Problem statement
Show every line below where "agent" appears.

+--

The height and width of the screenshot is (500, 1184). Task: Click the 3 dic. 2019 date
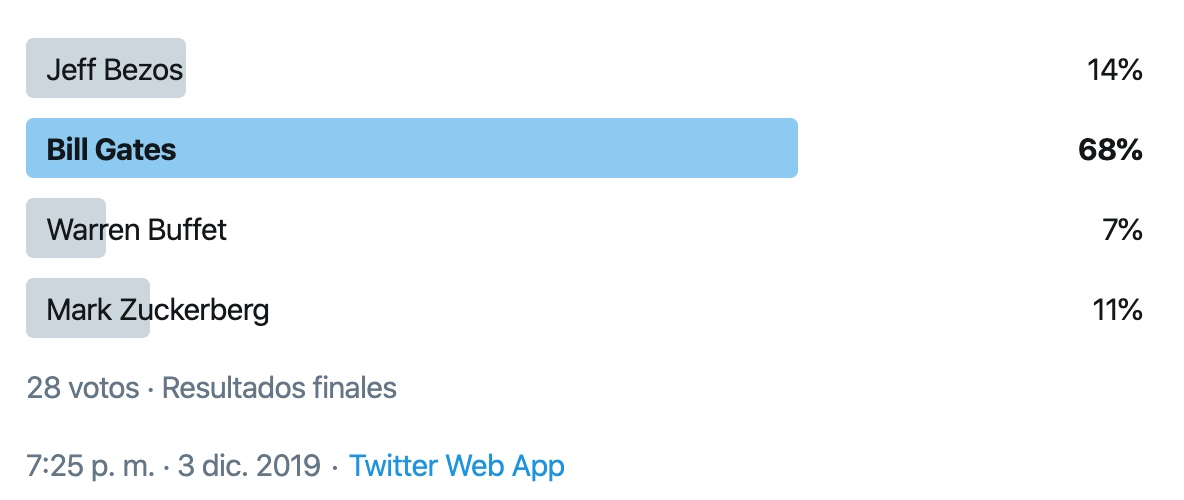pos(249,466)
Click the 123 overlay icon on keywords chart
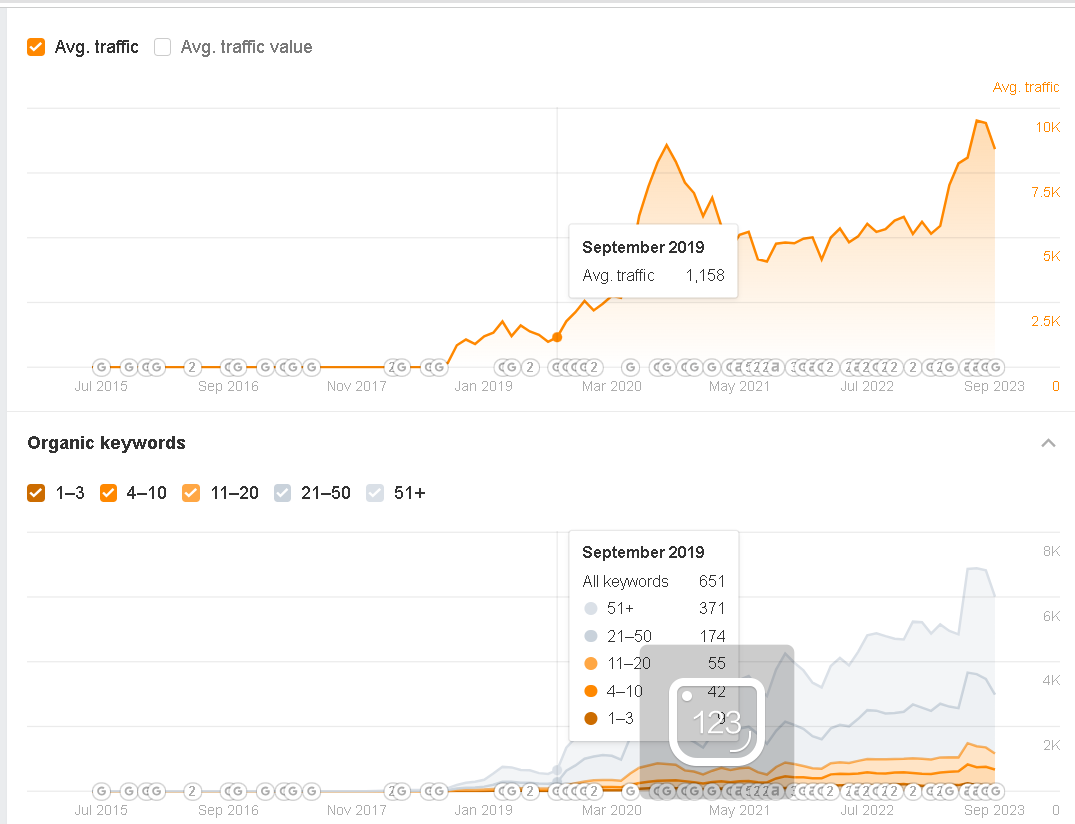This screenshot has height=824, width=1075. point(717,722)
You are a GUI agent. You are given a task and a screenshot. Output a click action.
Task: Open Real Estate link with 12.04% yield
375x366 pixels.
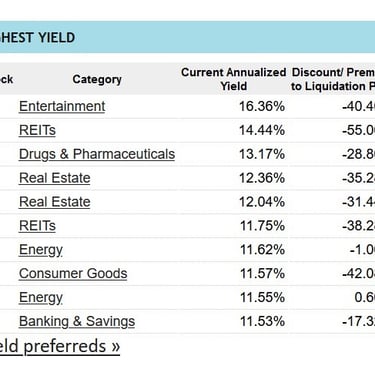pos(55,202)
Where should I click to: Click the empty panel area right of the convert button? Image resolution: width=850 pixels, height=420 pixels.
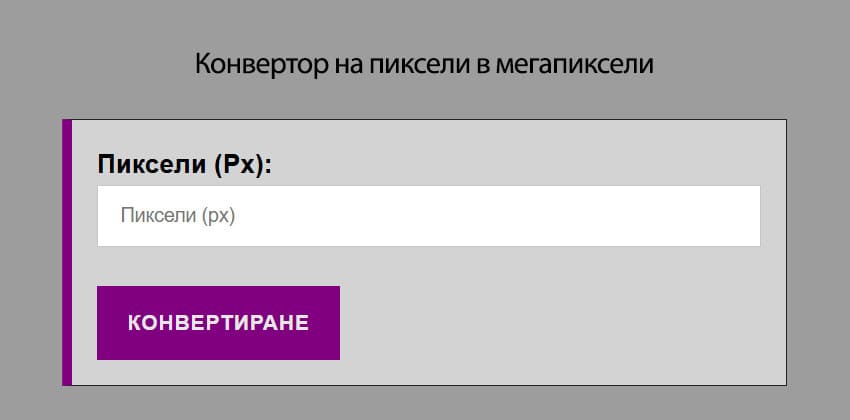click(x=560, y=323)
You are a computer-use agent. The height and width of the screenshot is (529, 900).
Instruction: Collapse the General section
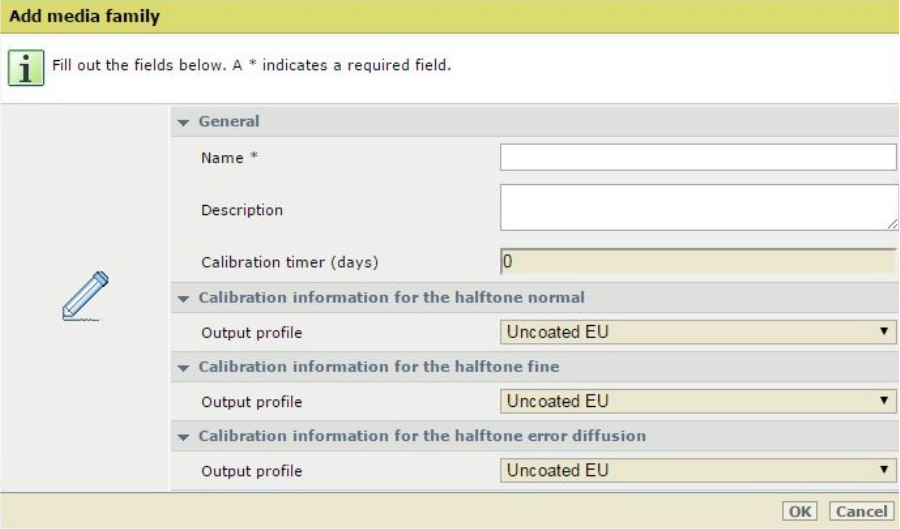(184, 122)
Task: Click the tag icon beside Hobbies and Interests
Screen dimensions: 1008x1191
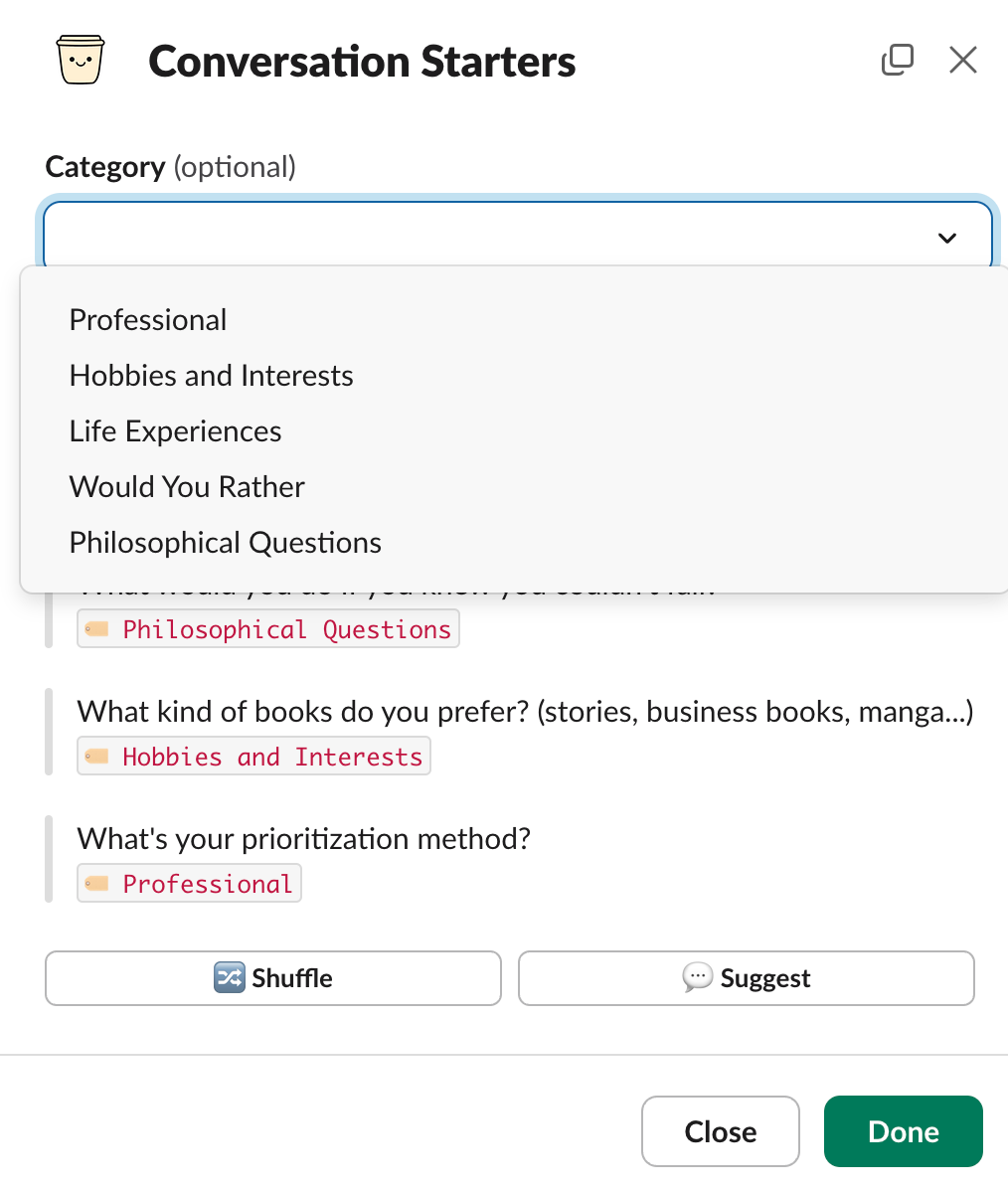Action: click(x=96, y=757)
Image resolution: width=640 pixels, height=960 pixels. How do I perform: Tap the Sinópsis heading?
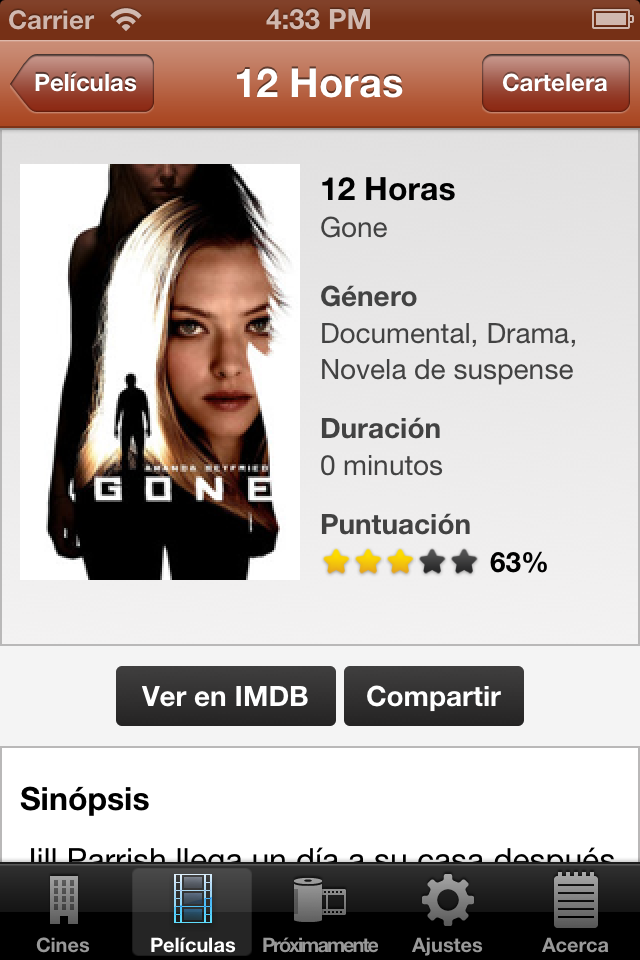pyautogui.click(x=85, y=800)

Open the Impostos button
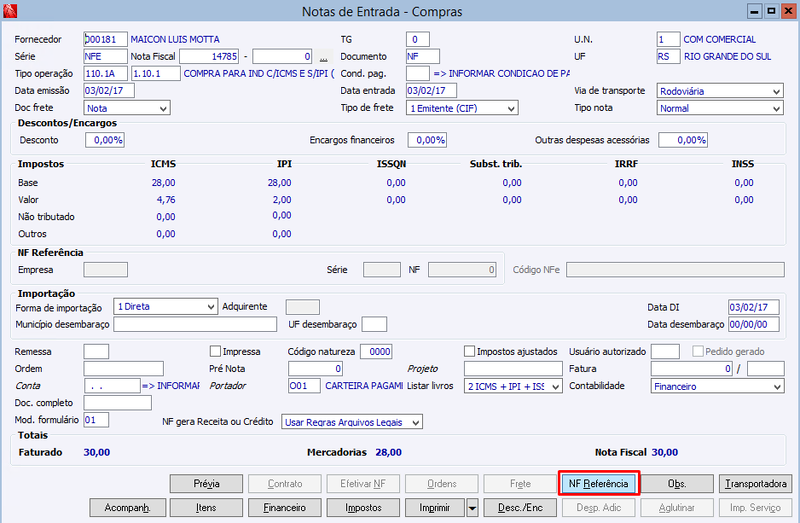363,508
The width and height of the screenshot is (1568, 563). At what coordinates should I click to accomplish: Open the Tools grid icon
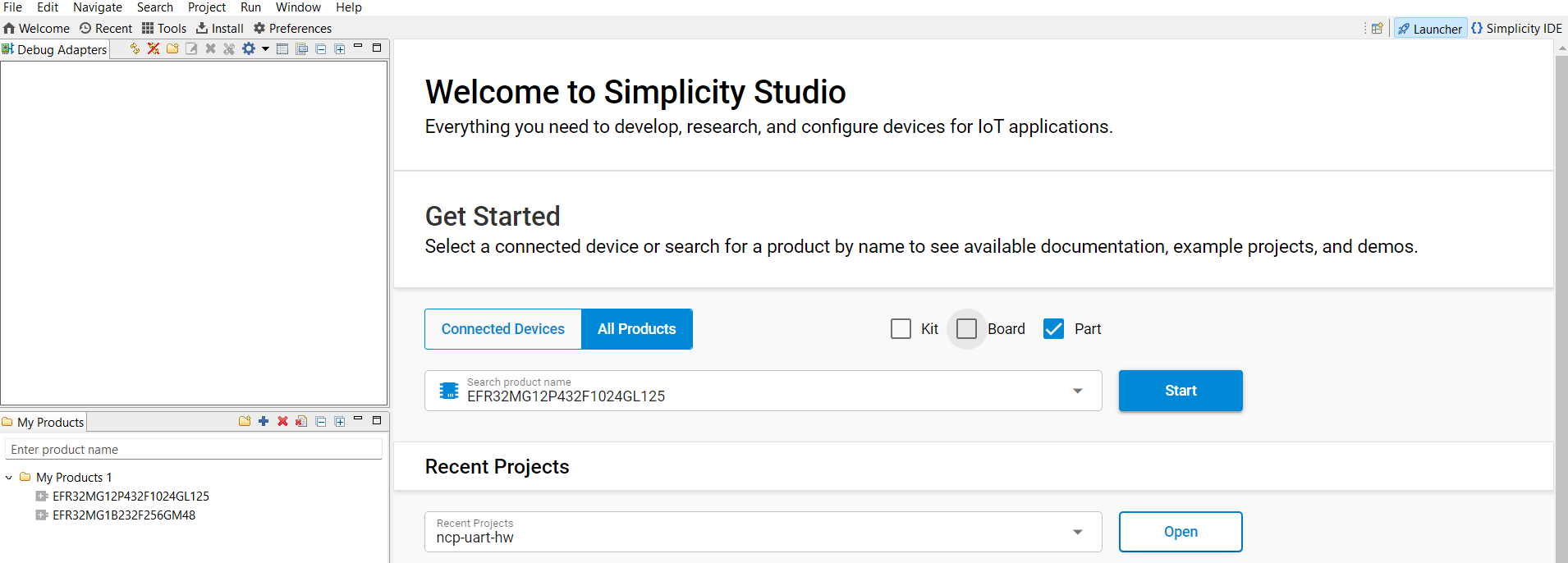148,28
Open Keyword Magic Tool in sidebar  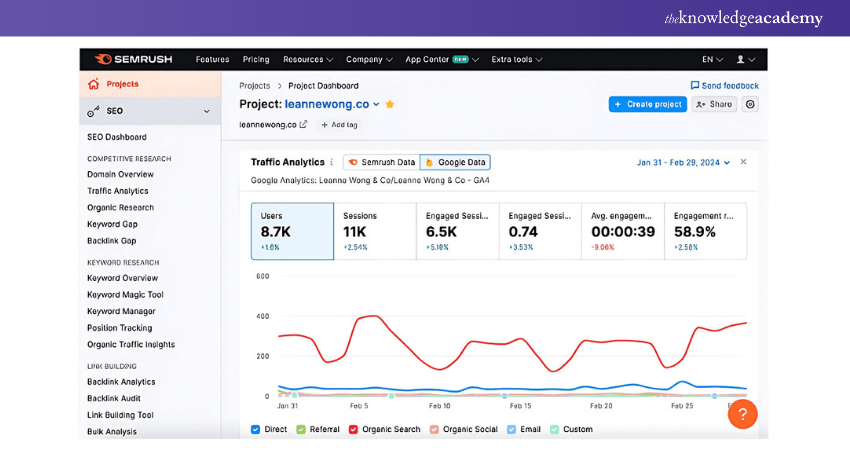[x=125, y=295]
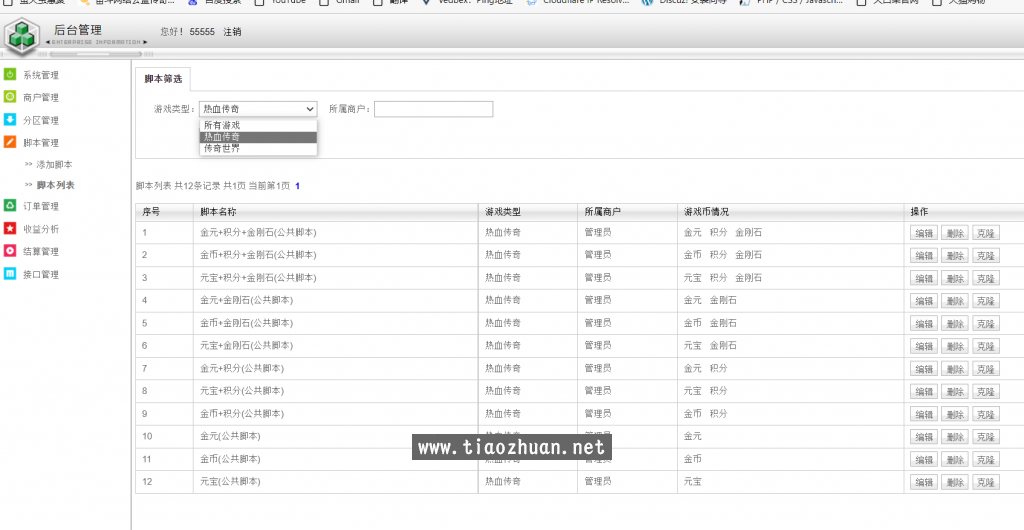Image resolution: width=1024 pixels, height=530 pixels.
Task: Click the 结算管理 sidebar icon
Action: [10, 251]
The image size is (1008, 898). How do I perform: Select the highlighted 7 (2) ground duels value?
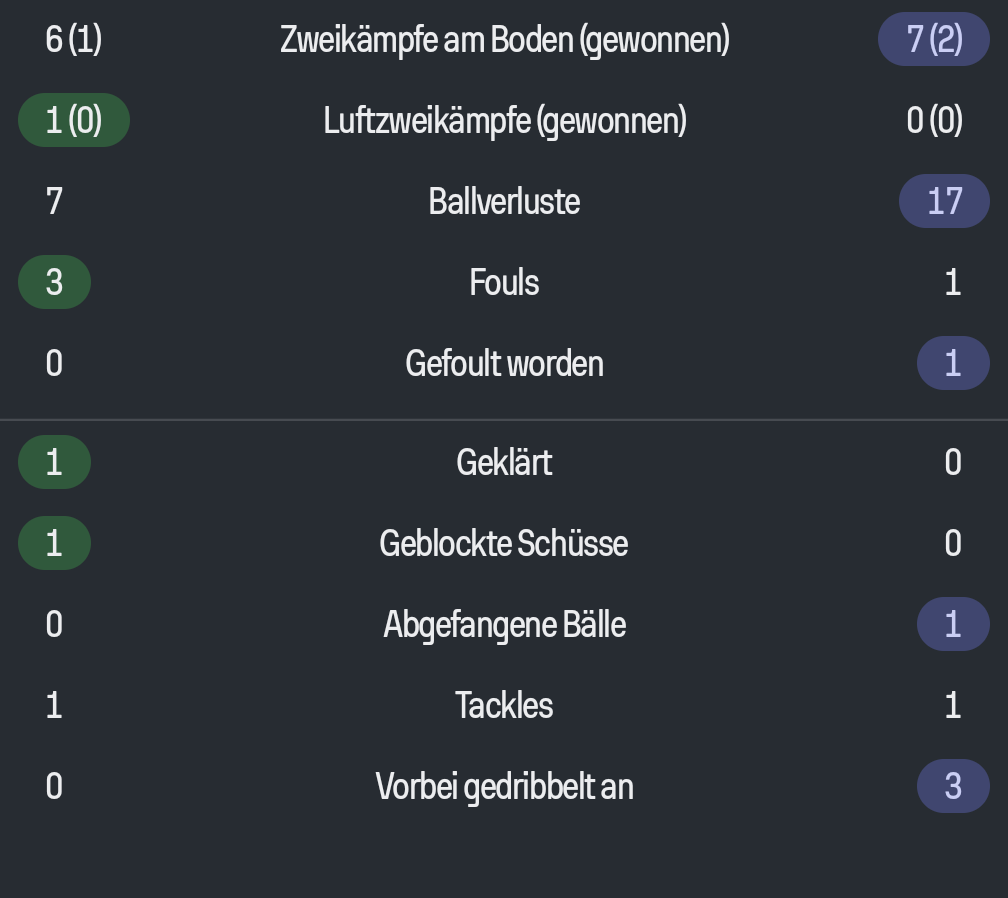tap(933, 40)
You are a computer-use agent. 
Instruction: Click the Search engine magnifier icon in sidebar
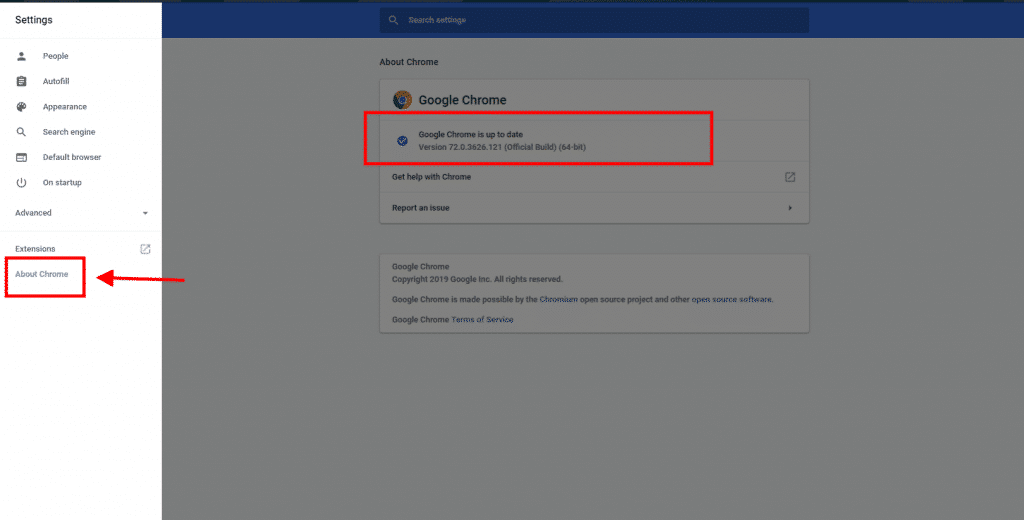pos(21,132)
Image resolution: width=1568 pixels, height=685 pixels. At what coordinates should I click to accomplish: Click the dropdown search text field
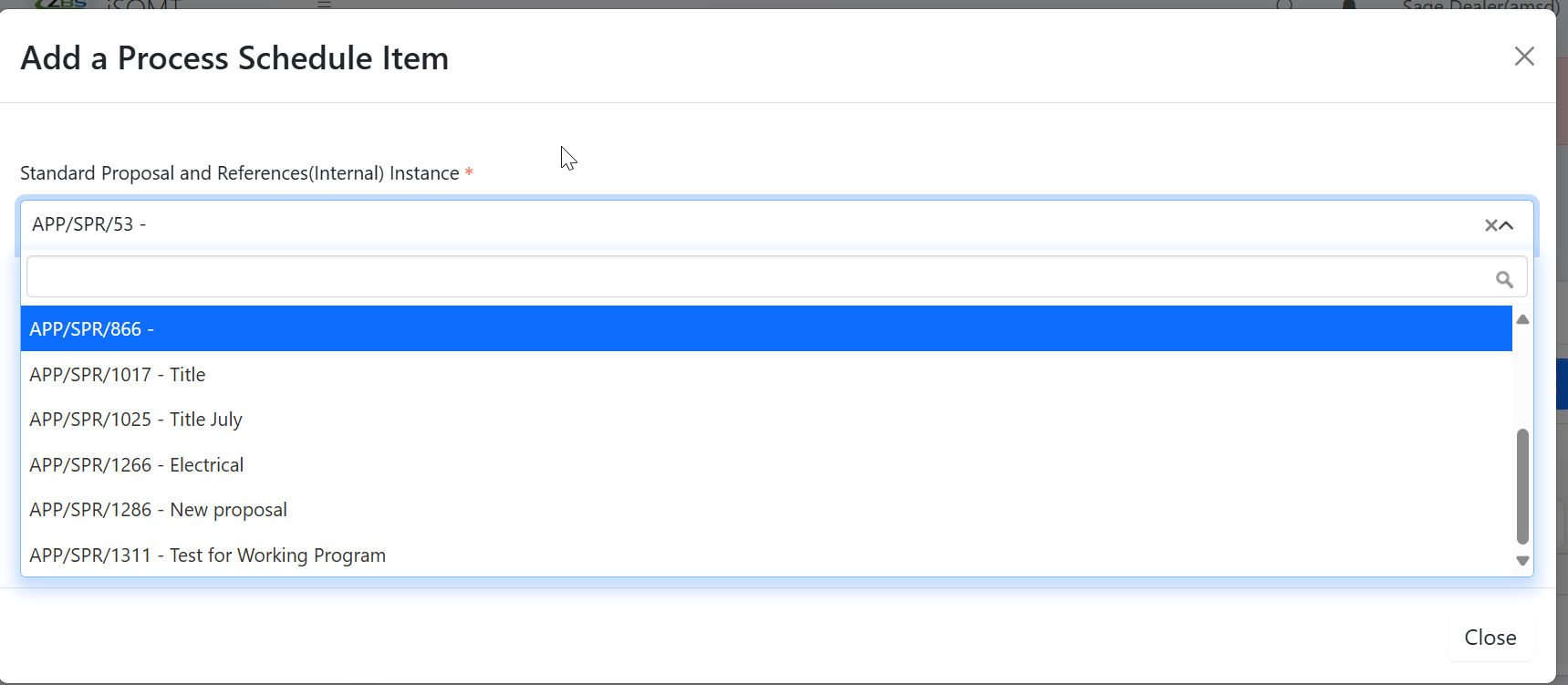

+--

Task solution
You are a GUI agent. You are given a task and a screenshot. Output a click action.
You are a computer-use agent. The height and width of the screenshot is (529, 900).
You are a computer-use agent. 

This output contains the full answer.